### EXERCISE DESCRIPTION
If a line of the data below holds the string "column", copy it.

### EXTRACTED RECORDS
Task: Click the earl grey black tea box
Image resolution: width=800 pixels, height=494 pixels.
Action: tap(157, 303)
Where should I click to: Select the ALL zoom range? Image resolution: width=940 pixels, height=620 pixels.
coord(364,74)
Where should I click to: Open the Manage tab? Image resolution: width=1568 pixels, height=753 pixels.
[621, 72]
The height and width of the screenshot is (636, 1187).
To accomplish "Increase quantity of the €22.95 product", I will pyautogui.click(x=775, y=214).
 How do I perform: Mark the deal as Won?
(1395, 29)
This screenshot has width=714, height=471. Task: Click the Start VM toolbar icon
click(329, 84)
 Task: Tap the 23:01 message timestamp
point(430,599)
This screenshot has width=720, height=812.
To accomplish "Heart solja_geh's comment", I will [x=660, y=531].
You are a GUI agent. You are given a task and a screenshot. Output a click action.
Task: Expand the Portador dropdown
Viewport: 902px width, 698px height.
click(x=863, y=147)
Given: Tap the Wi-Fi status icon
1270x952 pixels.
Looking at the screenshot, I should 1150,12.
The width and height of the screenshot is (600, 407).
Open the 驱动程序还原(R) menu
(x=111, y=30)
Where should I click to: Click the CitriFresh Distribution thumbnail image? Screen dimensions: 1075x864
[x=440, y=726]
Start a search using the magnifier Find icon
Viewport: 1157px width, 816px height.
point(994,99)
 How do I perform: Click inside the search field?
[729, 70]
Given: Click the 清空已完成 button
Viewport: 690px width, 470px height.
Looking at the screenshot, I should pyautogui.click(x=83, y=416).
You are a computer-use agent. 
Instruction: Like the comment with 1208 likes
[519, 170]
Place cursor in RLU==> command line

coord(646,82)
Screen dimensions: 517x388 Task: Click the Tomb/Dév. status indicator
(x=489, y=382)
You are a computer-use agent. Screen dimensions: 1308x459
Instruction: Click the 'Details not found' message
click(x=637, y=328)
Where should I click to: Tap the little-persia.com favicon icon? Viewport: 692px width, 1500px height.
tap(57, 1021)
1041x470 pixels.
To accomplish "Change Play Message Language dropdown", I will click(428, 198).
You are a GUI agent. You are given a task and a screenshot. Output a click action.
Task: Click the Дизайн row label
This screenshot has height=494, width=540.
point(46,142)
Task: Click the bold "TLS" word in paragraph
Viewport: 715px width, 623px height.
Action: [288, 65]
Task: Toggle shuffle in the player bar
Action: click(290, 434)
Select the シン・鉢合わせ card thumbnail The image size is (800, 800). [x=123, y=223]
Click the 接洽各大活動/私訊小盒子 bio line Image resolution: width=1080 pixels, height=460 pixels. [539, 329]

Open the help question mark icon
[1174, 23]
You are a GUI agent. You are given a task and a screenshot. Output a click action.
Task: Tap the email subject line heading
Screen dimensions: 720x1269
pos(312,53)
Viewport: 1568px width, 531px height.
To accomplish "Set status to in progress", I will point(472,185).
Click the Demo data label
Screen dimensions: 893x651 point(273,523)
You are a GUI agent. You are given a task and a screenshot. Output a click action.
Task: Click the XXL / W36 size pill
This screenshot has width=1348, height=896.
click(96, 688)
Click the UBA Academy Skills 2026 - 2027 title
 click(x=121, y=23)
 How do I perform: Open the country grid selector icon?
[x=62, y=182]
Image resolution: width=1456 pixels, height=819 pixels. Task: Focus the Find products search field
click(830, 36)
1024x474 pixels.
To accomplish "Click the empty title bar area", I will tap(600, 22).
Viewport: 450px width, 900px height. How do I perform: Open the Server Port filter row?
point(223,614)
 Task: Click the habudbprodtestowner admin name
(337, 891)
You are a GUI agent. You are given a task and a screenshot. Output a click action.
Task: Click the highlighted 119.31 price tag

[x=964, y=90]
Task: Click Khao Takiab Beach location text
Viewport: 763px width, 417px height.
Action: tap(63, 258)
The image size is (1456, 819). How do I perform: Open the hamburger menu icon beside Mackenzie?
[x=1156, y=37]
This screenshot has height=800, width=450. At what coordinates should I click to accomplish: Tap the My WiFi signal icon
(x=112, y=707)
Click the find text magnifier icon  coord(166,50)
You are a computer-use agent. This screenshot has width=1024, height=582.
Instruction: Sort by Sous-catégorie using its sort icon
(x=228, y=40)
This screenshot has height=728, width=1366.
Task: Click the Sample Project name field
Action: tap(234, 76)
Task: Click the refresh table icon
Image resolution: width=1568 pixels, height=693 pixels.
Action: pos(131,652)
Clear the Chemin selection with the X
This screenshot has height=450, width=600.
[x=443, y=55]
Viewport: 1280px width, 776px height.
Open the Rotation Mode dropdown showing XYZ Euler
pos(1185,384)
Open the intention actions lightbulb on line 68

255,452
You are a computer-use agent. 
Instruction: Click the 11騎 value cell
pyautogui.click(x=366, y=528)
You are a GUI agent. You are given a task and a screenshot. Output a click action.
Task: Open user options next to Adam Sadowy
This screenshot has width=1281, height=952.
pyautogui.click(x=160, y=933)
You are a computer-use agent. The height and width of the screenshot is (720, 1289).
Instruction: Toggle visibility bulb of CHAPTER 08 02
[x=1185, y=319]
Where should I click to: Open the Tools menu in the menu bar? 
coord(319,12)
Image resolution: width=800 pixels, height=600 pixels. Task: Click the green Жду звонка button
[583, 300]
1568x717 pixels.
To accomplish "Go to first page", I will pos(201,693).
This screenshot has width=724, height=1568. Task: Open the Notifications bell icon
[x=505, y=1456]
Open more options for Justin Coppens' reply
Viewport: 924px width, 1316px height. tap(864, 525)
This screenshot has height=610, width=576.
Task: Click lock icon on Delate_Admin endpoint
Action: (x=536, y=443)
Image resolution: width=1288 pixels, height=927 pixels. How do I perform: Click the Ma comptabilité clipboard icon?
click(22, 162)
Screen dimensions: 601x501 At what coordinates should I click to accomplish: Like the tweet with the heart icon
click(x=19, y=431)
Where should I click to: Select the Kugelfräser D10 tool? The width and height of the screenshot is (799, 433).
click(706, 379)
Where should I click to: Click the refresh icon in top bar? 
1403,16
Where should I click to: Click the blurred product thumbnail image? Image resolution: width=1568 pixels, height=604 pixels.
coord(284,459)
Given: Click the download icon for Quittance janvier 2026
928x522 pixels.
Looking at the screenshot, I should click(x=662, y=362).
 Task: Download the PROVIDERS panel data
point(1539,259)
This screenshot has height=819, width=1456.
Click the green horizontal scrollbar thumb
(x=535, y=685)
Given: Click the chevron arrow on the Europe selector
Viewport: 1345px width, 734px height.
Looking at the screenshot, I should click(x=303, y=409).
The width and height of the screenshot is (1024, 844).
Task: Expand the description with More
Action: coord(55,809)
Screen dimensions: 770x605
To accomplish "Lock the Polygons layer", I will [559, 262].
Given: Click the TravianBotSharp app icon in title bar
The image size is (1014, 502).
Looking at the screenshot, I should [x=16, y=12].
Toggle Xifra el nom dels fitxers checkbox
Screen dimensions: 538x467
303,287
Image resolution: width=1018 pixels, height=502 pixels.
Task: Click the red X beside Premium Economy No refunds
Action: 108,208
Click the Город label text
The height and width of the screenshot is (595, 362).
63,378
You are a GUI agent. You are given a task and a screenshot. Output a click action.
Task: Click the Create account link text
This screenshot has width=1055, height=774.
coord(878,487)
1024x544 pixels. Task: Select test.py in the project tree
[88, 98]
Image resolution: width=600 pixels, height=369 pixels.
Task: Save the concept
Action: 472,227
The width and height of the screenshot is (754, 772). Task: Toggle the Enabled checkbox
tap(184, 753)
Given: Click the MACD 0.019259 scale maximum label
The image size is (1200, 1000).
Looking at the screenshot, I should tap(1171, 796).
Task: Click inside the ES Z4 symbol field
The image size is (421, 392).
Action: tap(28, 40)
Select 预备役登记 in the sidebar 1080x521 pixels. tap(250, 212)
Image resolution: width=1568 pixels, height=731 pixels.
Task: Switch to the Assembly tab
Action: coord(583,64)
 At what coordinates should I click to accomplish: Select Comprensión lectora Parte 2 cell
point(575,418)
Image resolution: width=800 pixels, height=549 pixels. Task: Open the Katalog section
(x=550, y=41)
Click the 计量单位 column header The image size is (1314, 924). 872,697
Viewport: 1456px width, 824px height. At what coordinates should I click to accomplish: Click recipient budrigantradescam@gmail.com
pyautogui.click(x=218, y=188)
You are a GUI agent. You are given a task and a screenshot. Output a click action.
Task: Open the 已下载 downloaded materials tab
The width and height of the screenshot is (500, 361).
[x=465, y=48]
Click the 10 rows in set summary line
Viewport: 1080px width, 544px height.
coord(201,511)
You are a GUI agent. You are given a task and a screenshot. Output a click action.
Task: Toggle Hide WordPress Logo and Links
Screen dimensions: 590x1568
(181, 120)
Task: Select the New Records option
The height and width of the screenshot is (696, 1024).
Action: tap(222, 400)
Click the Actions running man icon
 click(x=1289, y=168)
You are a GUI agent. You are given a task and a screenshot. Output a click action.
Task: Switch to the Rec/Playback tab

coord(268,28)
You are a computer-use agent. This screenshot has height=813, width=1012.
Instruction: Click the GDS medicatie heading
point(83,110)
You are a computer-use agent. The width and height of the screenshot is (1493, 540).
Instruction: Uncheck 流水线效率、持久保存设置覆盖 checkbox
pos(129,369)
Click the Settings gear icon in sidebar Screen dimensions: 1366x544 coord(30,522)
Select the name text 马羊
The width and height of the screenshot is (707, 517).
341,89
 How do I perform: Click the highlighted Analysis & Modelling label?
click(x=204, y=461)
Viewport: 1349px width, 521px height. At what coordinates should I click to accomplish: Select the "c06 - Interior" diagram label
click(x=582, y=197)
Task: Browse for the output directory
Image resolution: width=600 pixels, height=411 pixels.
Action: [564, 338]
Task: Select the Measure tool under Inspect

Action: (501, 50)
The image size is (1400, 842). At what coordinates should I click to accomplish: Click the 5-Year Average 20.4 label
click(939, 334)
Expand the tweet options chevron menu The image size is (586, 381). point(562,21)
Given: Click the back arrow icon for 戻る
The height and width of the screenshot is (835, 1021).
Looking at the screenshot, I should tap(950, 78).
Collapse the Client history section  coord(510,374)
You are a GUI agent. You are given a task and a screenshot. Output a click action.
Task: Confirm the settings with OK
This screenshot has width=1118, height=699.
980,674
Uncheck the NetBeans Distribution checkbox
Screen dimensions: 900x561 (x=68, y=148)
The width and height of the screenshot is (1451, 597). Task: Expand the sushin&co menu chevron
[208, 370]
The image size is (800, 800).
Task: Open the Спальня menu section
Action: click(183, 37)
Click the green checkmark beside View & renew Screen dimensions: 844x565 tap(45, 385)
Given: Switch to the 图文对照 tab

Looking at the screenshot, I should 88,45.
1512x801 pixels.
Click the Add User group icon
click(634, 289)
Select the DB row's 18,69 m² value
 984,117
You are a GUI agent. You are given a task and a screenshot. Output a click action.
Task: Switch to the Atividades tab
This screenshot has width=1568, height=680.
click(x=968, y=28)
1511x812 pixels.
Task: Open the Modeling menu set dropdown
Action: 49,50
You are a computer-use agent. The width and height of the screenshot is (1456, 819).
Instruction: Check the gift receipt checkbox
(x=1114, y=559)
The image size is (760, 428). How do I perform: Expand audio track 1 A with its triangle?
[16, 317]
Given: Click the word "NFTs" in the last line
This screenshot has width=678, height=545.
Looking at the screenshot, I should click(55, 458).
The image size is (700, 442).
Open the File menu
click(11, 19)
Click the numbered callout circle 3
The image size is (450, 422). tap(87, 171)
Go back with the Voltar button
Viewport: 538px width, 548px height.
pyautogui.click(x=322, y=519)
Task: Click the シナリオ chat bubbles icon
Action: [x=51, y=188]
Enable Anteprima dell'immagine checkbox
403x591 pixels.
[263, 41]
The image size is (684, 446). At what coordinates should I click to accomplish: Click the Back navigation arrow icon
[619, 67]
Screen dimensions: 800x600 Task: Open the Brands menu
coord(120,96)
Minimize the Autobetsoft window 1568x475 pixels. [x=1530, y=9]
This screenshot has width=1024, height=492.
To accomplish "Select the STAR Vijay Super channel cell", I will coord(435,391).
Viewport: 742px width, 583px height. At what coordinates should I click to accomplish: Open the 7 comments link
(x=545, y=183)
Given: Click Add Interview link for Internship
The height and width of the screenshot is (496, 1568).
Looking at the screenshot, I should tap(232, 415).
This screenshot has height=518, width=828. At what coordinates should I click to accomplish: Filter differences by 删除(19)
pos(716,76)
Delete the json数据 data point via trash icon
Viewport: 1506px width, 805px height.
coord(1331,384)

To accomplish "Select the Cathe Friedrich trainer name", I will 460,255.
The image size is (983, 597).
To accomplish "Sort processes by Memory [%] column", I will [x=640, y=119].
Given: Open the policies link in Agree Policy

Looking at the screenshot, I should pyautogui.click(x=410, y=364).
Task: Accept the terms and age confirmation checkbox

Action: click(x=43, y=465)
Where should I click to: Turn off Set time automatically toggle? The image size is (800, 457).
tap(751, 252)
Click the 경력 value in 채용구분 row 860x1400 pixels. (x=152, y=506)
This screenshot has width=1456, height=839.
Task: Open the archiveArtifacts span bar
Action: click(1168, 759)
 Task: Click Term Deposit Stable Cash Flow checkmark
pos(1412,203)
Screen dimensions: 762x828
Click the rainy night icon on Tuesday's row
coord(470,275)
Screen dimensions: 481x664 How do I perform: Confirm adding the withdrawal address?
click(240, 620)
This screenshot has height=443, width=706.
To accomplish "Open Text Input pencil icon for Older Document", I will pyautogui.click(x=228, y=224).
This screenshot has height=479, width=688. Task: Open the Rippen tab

### EXPECTED OUTPUT
Click the 计量单位 column header The image size is (1314, 924). 872,697
To accomplish "Sort processes by Memory [%] column", I will [x=640, y=119].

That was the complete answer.